- [What you need to do] Filter these entries down to the lines that hold the word "Ερμής", and show each of them.

- [Information given]
┌──
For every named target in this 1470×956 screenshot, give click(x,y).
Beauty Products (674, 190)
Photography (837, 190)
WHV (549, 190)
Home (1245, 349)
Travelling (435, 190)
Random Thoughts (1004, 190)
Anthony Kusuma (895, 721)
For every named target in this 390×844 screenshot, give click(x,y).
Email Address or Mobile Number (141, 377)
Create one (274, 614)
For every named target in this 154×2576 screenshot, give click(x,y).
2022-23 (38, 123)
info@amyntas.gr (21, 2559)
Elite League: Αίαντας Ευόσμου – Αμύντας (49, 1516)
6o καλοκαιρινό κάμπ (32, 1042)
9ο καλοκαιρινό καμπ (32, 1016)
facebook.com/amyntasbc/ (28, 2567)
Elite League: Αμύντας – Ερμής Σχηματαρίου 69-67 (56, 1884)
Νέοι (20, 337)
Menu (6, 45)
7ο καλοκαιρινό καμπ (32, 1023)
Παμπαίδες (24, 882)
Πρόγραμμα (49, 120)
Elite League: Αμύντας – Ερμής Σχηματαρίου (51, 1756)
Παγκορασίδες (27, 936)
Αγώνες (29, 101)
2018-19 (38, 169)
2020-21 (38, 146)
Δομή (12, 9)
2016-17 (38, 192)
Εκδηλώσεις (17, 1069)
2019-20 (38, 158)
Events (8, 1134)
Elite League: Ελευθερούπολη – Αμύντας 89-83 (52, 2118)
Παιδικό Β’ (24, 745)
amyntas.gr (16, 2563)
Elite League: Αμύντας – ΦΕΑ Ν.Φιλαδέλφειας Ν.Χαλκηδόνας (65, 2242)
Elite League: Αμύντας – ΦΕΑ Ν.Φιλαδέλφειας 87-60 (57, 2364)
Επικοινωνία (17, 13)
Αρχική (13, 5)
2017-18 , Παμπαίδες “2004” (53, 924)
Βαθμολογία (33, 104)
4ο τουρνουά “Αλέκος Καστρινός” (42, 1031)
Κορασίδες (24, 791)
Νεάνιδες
└──
- [Response below]
Elite League: Αμύντας – Ερμής Σχηματαρίου 69-67 (56, 1884)
Elite League: Αμύντας – Ερμής Σχηματαρίου (51, 1756)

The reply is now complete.